(Collected data entries)

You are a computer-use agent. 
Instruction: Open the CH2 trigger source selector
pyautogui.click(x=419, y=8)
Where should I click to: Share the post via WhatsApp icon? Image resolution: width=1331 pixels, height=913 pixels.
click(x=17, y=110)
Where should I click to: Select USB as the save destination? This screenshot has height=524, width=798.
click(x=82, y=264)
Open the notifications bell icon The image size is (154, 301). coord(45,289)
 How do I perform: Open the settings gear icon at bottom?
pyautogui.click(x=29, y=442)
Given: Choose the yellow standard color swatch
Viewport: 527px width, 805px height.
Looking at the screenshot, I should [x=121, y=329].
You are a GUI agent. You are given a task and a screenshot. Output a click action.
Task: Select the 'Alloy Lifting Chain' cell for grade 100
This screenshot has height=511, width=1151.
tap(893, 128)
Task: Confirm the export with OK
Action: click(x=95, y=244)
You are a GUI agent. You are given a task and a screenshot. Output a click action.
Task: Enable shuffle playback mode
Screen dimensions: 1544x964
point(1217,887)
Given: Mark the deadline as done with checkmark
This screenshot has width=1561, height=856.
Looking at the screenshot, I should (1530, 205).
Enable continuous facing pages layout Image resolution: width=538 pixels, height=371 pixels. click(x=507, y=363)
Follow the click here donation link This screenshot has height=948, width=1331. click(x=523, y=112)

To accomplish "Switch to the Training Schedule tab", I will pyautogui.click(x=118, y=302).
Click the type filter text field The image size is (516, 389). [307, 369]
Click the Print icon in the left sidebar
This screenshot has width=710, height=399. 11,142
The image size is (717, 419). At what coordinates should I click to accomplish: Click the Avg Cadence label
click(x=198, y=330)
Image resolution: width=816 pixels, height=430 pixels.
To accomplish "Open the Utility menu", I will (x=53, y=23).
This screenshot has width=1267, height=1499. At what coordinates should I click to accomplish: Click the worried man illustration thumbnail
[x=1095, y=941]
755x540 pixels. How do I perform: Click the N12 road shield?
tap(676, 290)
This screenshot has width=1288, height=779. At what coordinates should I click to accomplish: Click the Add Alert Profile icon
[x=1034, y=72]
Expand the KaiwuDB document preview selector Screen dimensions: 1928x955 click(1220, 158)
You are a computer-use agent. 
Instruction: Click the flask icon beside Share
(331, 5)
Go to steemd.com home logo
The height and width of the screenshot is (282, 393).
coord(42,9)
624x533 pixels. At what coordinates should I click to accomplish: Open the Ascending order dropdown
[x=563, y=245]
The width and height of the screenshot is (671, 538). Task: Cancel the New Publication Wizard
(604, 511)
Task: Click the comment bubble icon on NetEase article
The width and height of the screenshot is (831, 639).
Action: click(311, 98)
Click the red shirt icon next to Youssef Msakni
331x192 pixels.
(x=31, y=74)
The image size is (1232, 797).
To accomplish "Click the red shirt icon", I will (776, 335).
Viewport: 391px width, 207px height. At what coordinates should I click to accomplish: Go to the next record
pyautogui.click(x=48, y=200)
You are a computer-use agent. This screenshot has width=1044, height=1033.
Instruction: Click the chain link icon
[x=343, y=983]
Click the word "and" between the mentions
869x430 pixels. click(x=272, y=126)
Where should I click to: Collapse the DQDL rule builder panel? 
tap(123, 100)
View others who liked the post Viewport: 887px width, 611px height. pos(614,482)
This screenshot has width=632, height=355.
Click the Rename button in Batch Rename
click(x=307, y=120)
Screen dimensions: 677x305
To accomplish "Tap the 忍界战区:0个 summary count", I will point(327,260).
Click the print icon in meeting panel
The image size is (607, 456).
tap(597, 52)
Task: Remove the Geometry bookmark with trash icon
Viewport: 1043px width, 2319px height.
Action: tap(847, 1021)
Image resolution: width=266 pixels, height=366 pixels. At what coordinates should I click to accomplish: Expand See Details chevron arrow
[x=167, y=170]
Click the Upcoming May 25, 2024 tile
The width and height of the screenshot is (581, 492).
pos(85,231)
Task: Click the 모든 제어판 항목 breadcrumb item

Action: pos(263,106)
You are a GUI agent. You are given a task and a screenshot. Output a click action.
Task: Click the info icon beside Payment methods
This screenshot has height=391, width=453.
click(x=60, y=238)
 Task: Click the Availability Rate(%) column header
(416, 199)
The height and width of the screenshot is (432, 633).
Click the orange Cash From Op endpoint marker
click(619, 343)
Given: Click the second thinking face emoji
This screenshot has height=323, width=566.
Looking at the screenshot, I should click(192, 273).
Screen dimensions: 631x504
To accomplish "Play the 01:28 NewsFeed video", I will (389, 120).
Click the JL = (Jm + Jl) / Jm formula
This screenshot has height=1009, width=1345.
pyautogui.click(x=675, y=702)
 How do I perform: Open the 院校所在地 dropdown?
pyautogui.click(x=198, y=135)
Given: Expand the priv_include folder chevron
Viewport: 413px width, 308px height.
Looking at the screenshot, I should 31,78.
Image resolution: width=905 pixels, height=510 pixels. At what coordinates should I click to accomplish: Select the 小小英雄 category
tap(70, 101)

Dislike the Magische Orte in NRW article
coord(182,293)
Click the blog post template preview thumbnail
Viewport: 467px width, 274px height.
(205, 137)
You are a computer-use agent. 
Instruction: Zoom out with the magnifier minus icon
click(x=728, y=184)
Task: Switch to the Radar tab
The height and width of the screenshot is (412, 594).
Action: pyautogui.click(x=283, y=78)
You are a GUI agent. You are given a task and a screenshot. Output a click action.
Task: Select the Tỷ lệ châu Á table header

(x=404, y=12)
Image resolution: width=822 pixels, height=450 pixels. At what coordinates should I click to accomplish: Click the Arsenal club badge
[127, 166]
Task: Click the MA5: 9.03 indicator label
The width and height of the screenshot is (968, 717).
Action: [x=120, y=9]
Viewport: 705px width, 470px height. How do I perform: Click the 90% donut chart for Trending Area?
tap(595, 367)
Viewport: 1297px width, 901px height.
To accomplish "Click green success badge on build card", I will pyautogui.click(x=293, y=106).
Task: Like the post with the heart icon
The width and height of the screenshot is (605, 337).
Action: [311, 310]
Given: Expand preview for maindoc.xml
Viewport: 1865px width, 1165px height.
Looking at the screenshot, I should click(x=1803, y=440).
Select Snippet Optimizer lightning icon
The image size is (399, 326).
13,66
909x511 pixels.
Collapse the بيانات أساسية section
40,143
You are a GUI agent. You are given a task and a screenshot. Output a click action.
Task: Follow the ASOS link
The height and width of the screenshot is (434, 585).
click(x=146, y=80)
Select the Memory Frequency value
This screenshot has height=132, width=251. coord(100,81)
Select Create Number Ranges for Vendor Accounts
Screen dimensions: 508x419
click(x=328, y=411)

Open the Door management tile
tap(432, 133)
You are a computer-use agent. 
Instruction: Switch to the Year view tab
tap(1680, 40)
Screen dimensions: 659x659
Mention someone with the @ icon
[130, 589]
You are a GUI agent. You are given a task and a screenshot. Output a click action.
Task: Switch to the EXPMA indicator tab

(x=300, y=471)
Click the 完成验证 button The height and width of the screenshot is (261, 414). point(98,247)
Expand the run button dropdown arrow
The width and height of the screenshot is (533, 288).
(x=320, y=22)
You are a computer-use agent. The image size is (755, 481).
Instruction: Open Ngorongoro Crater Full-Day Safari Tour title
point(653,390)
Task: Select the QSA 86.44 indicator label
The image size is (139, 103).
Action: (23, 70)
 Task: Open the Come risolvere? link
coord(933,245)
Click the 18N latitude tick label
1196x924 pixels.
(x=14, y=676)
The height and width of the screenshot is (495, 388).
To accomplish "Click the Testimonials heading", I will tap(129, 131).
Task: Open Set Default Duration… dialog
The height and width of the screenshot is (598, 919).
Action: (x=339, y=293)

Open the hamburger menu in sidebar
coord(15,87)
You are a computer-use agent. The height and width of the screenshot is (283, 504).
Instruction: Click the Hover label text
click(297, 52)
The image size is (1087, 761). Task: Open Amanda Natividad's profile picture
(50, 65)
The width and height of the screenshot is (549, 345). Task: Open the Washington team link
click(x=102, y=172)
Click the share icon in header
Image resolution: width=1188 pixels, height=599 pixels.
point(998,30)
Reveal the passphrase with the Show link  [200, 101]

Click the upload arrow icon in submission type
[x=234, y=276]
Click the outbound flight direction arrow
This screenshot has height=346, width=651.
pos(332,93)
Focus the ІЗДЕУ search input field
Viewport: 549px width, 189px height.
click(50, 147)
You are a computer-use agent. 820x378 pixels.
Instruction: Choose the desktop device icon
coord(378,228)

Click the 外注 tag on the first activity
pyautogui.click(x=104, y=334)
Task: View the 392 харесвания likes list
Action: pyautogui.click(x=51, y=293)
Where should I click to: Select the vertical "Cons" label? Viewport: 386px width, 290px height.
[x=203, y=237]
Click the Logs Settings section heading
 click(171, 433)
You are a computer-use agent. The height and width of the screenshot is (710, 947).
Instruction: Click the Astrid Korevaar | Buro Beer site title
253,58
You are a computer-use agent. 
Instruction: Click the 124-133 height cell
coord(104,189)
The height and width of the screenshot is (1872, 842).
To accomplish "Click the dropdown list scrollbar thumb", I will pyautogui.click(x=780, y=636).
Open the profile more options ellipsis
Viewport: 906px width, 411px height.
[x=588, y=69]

> **Directive**: Replace "yellow" with "blue" in the data, starting at the first line and going on through the line that contains "Looking at the screenshot, I should [x=121, y=329].". Give back only those lines, with nothing else changed.

> **Result of the exercise**:
You are a computer-use agent. 
Instruction: Open the CH2 trigger source selector
pyautogui.click(x=419, y=8)
Where should I click to: Share the post via WhatsApp icon? Image resolution: width=1331 pixels, height=913 pixels.
click(x=17, y=110)
Where should I click to: Select USB as the save destination? This screenshot has height=524, width=798.
click(x=82, y=264)
Open the notifications bell icon The image size is (154, 301). coord(45,289)
 How do I perform: Open the settings gear icon at bottom?
pyautogui.click(x=29, y=442)
Given: Choose the blue standard color swatch
Viewport: 527px width, 805px height.
Looking at the screenshot, I should [x=121, y=329].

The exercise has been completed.